What this task involves: Could you rewrite all the records below, replacing "pause" with "stop" wherever it occurs, changing nothing else and omitting the pictures?

/---

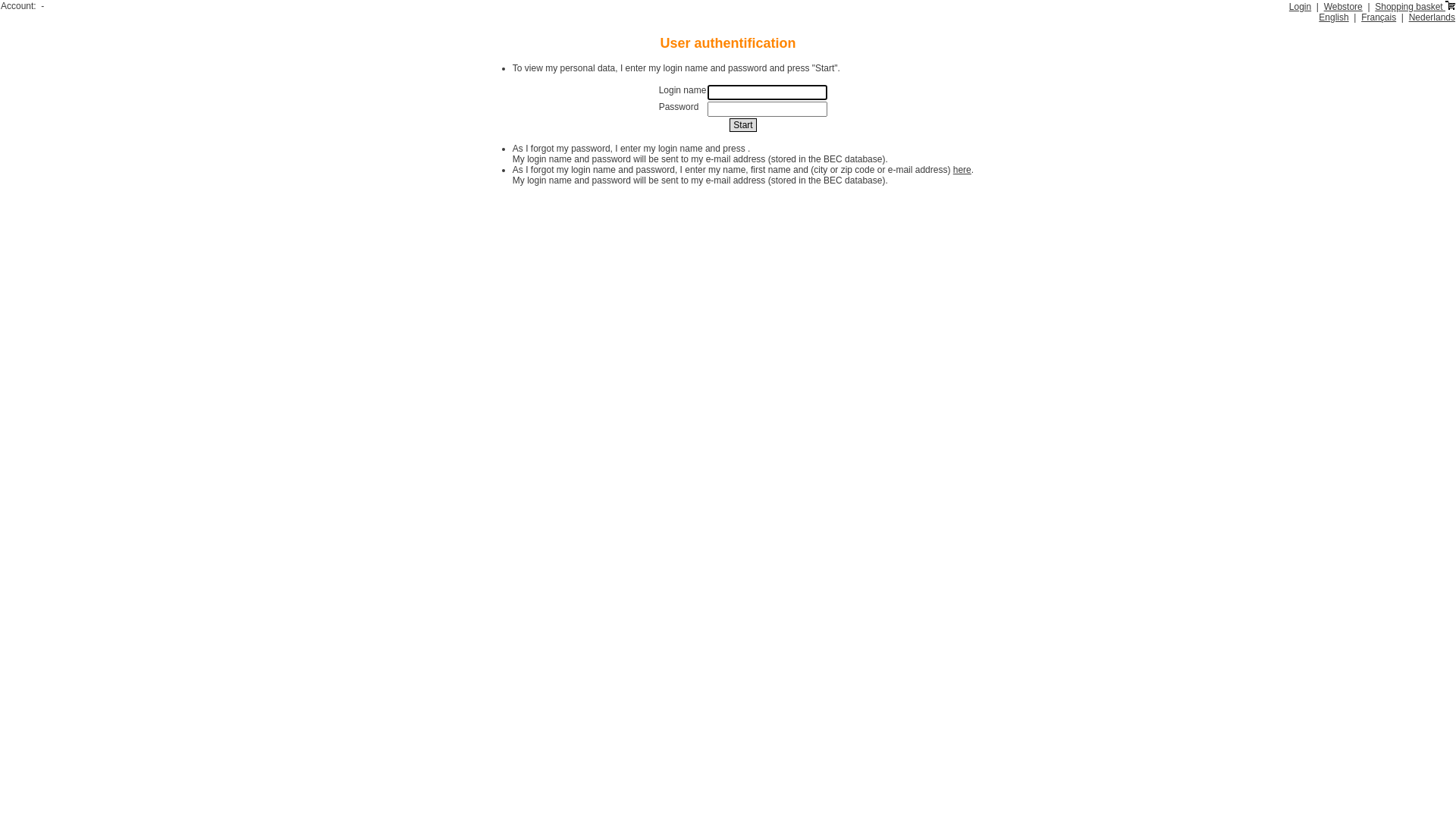 The width and height of the screenshot is (1456, 819). What do you see at coordinates (1299, 6) in the screenshot?
I see `'Login'` at bounding box center [1299, 6].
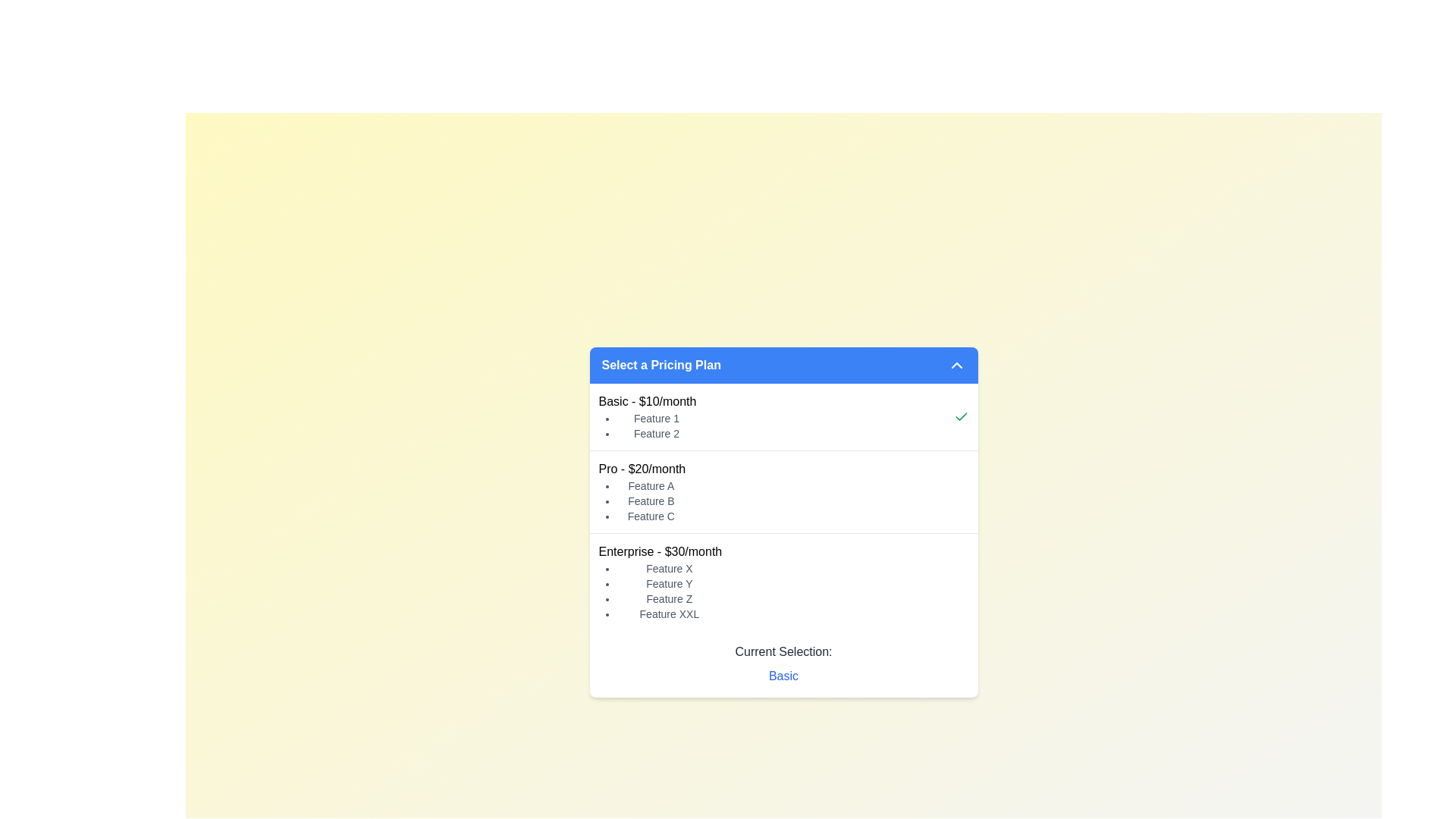 Image resolution: width=1456 pixels, height=819 pixels. I want to click on the green checkmark icon located to the right of the 'Basic - $10/month' text in the pricing plans card, so click(960, 416).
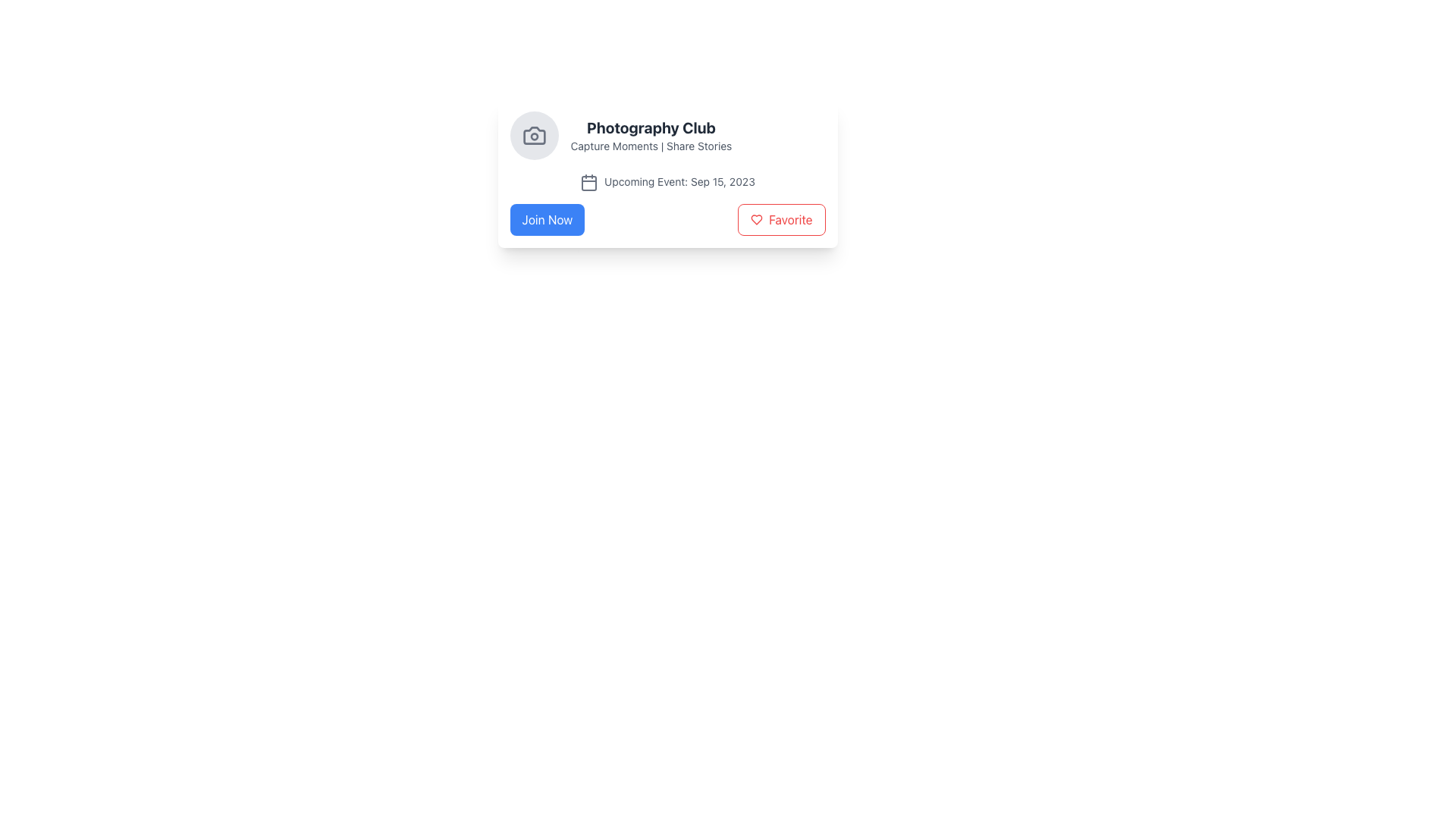 Image resolution: width=1456 pixels, height=819 pixels. I want to click on the second button to the right of the 'Join Now' blue button to mark the item as a favorite, so click(781, 219).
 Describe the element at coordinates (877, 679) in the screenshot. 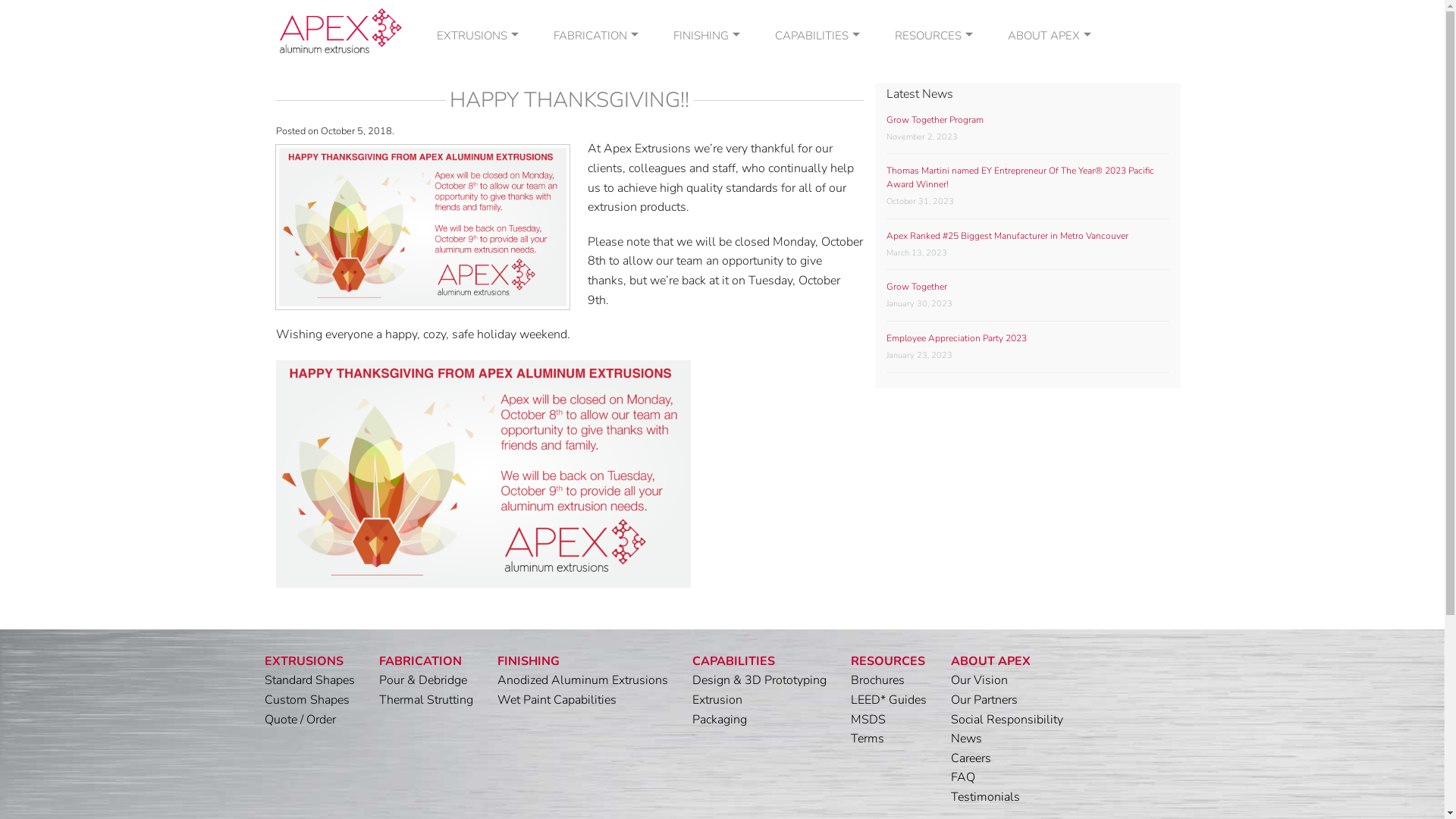

I see `'Brochures'` at that location.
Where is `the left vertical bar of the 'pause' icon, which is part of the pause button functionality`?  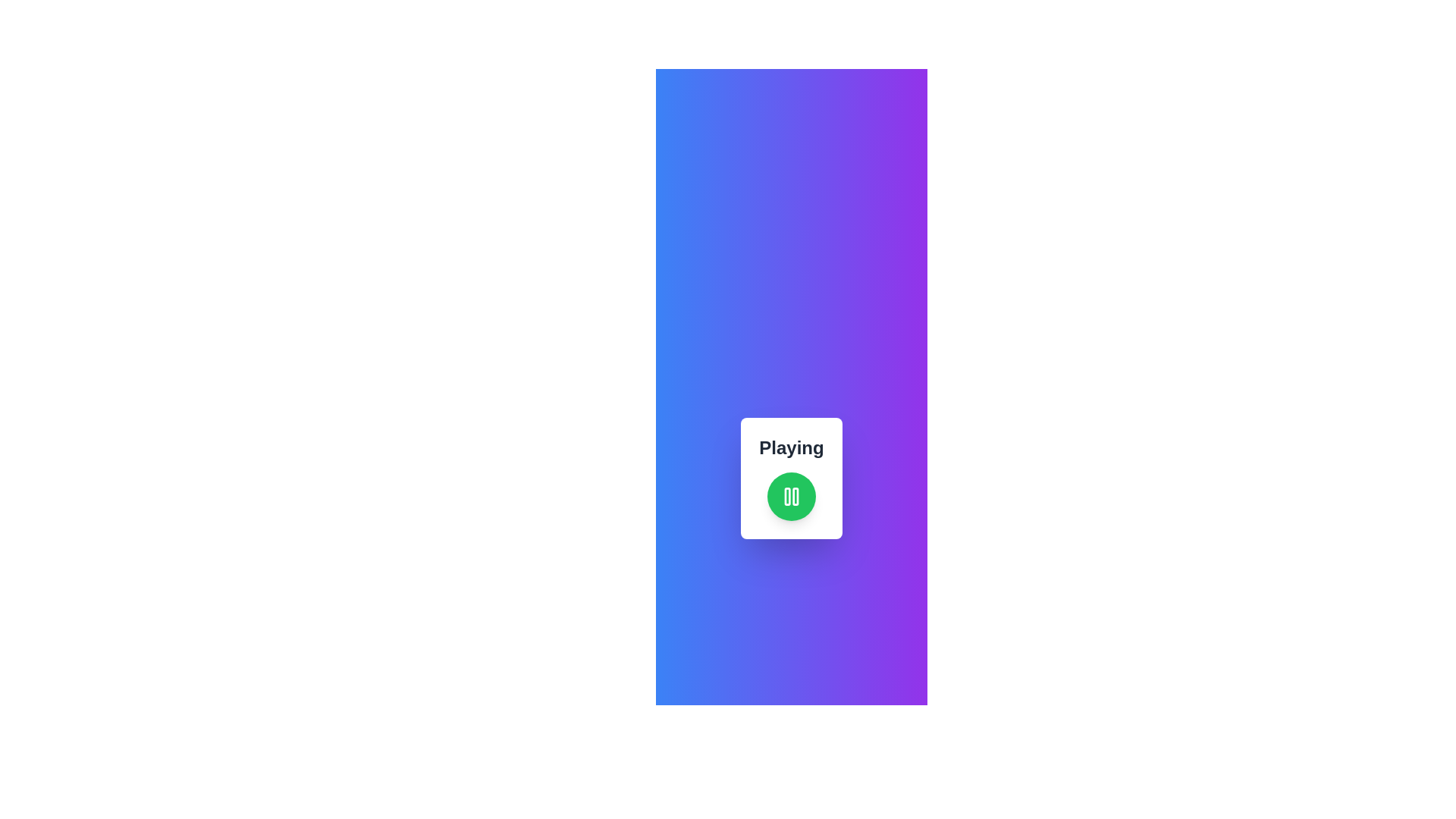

\---

Solution to this task:
 The width and height of the screenshot is (1456, 819). What do you see at coordinates (1299, 6) in the screenshot?
I see `'Login'` at bounding box center [1299, 6].
 Image resolution: width=1456 pixels, height=819 pixels. I want to click on the green checkmark icon located to the right of the 'Basic - $10/month' text in the pricing plans card, so click(960, 416).
 Image resolution: width=1456 pixels, height=819 pixels. I want to click on the second button to the right of the 'Join Now' blue button to mark the item as a favorite, so click(781, 219).
 Describe the element at coordinates (877, 679) in the screenshot. 

I see `'Brochures'` at that location.
Where is `the left vertical bar of the 'stop' icon, which is part of the stop button functionality`?  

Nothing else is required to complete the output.